Vishal BalabhadruniBL Research Bureau Updated - November 13, 2022 at 11:26 AM.

The revival in economic growth post the pandemic, the booming e-commerce activity, as well as the roll-out of the National Logistics policy has put the spotlight on logistics stocks in recent times. Transport Corporation of India, a player in this segment, has been on a climb, gaining 152 per cent since May 2021. Good business outlook for the more profitable supply chain and shipping divisions are a positive. Efforts to increase share of LTL share in the freight segment too bode well for margins. However, considering the run-up in the stock and the mature business segments it operates in, the upside potential from hereon could be limited. The valuation too is in line with long-term historical averages. The stock now trades at a 12-month forward P/E of 13.9x vs. 5-year average of 14x. Existing investors can continue to hold the stock.

Business divisions and performance

Transport Corporation of India basically has three business segments — freight, supply chain services and seaways services.

In the freight division, TCI provides both Full Truckload services (FTL), less than truckload (LTL) services and customised solutions for its clients. This is the traditional form of transport and contributes to 40-42 per cent of the total revenue for TCI. However, freight service is a low-margin high-volume business and hence the EBITA margin in this segment is only 4-5 per cent. In this segment LTL consignments are 35 per cent and the remaining is FTL.
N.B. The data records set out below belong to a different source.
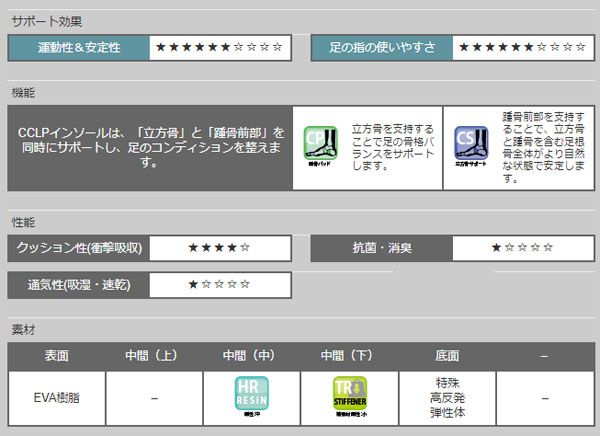Click the 表面 column header
600x436 pixels.
click(56, 356)
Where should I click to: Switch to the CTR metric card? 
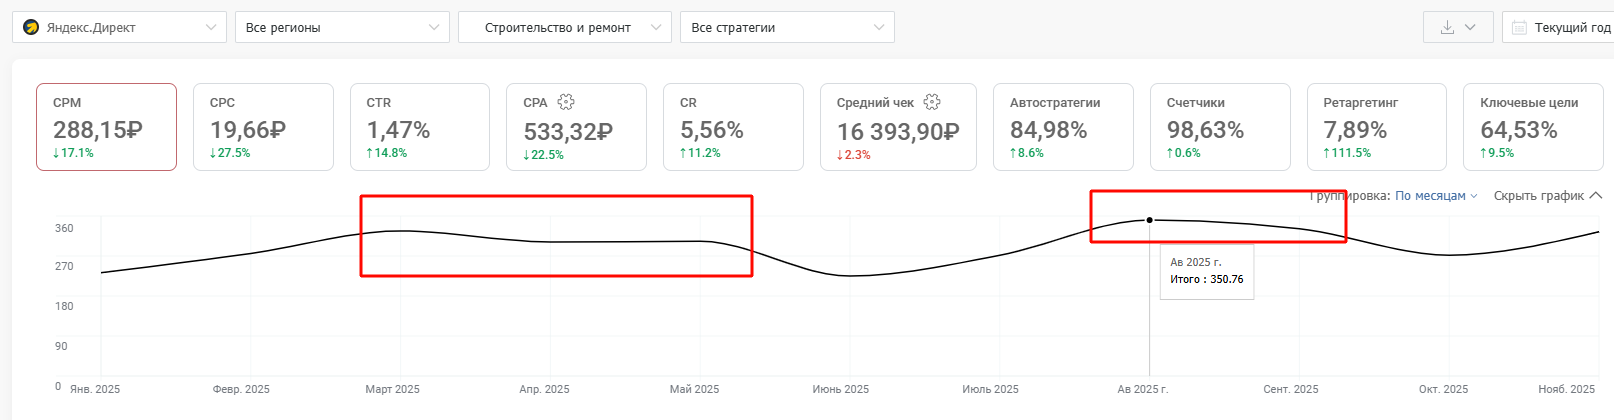click(x=420, y=127)
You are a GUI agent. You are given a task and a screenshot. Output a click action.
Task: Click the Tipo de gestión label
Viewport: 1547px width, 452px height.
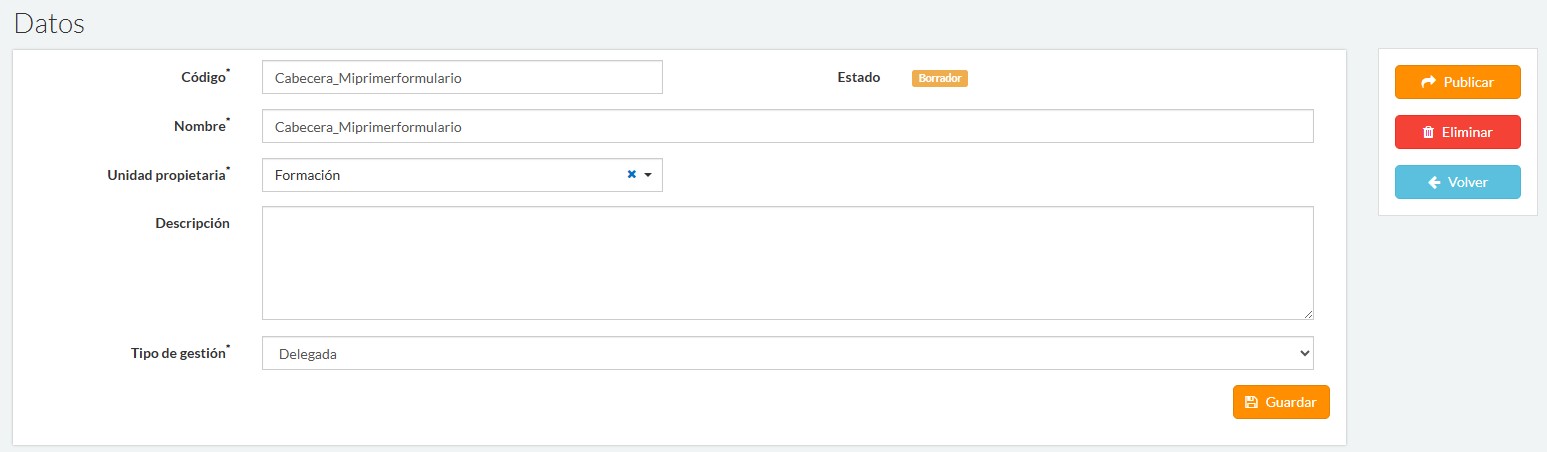click(x=178, y=353)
LTL consignments consume less space and therefore the amount is charged for the space used ; But since the delivery will require more planning, halts, unloading operations, the per unit and per mile cost will be higher than FTL. Net-net, LTL provides scope for higher margins. The management believes that by the end of 2022-2023 LTL share will move up to 40 per cent.
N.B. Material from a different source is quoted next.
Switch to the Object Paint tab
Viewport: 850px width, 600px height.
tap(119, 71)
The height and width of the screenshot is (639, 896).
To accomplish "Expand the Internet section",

The supply chain division, unlike freight services, provides end-to-end service such as warehousing, distribution centres, cross docking, yards, inbound and outbound logistics. The company has 13 million square feet storage area under management in FY22 and 250-acre yard area under management. The company mainly serves automobile, healthcare, chemical, retail and consumer products companies. This division contributes 40-42 per cent of the total revenue. Considering the end-to-end service provided, its profitability is higher, with EBITDA margins of 10-11 per cent.

The supply chain services saw a 27 per cent rise in revenue in Q2 FY23 YoY and around 15 per cent rise in EBITDA mainly due to pick-up in the automobile sector, which is being transported in trains.. To further cash in on this segment, the company plans to invest in a hub-and-spoke model for the finished goods where the bulk movement will happen by rail and then the spoke movement will happen by road. Since transportation by rail is cheaper than road, this system is expected to help manage costs better.
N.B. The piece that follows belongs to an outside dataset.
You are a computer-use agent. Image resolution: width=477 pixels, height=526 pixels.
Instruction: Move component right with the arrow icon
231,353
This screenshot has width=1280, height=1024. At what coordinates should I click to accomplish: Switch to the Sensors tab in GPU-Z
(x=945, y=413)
TCI  is a dominant domestic cargo carrier, it has six domestic coastal ships with deadweight tonnage of 77,597 and it serves 7 out of 13 ports of India and owns more than 8,000 multipurpose containers. This division contributes 12-14 per cent of the total revenue and has EBITDA margins in the range of 30-40 per cent.

The company is looking to add a new ship of around 30,000-35,000 tonnage, which it plans to acquire by 2024.. The management stated that it is currently receiving  orders beyond capacity and therefore demand will not be a problem even after adding capacity.

Financials

Revenues grew in Q2 FY22 by 13.45 per cent year on year to ₹939.46 crore. Cost pressures led by fuel expenses impacted operating profits and margins., despite the company being able to pass on some of the costs. The EBITDA margin of the company in September 2022 was 11 per cent, about 2 percentage points lower than the September 2021 quarter.  Net profits fell by  4 per cent YoY to ₹73.02 crore in September 2022.